The response must contain every line of the records that follow, duplicated exactly.

# Material to process

○ ○ ○ ○ ○ ○ ○

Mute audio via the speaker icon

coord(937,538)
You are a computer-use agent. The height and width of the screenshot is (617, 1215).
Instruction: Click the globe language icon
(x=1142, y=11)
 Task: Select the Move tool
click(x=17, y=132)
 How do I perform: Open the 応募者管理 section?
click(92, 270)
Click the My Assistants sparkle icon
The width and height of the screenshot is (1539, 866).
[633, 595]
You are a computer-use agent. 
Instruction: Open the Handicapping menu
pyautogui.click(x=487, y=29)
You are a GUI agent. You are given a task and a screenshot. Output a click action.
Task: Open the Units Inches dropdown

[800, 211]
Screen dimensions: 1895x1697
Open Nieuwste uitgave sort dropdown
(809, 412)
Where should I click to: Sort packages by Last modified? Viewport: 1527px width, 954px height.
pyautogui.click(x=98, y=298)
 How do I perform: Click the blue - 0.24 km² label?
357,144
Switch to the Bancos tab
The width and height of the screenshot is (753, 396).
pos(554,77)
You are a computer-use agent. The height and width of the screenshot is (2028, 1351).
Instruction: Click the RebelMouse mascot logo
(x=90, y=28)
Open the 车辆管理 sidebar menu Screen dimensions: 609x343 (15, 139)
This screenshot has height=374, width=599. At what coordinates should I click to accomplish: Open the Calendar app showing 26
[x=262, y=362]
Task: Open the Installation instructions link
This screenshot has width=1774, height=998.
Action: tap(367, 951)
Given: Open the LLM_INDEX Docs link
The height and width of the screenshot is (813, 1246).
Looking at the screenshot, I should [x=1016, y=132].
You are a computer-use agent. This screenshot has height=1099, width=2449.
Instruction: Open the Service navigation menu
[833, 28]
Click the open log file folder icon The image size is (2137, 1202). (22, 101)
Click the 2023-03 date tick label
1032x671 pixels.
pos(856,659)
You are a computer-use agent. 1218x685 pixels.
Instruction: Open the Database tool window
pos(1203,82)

○ ○ ○ ○ ○ ○ ○

# Task output
Mute audio via the speaker icon

coord(937,538)
You are a computer-use agent. The height and width of the screenshot is (617, 1215).
Instruction: Click the globe language icon
(x=1142, y=11)
 Task: Select the Move tool
click(x=17, y=132)
 How do I perform: Open the 応募者管理 section?
click(92, 270)
Click the My Assistants sparkle icon
The width and height of the screenshot is (1539, 866).
[633, 595]
You are a computer-use agent. 
Instruction: Open the Handicapping menu
pyautogui.click(x=487, y=29)
You are a GUI agent. You are given a task and a screenshot. Output a click action.
Task: Open the Units Inches dropdown

[800, 211]
Screen dimensions: 1895x1697
Open Nieuwste uitgave sort dropdown
(809, 412)
Where should I click to: Sort packages by Last modified? Viewport: 1527px width, 954px height.
pyautogui.click(x=98, y=298)
 How do I perform: Click the blue - 0.24 km² label?
357,144
Switch to the Bancos tab
The width and height of the screenshot is (753, 396).
pos(554,77)
You are a computer-use agent. The height and width of the screenshot is (2028, 1351).
Instruction: Click the RebelMouse mascot logo
(x=90, y=28)
Open the 车辆管理 sidebar menu Screen dimensions: 609x343 (15, 139)
This screenshot has height=374, width=599. At what coordinates should I click to accomplish: Open the Calendar app showing 26
[x=262, y=362]
Task: Open the Installation instructions link
This screenshot has width=1774, height=998.
Action: tap(367, 951)
Given: Open the LLM_INDEX Docs link
The height and width of the screenshot is (813, 1246).
Looking at the screenshot, I should [x=1016, y=132].
You are a computer-use agent. This screenshot has height=1099, width=2449.
Instruction: Open the Service navigation menu
[833, 28]
Click the open log file folder icon The image size is (2137, 1202). (22, 101)
Click the 2023-03 date tick label
1032x671 pixels.
pos(856,659)
You are a computer-use agent. 1218x685 pixels.
Instruction: Open the Database tool window
pos(1203,82)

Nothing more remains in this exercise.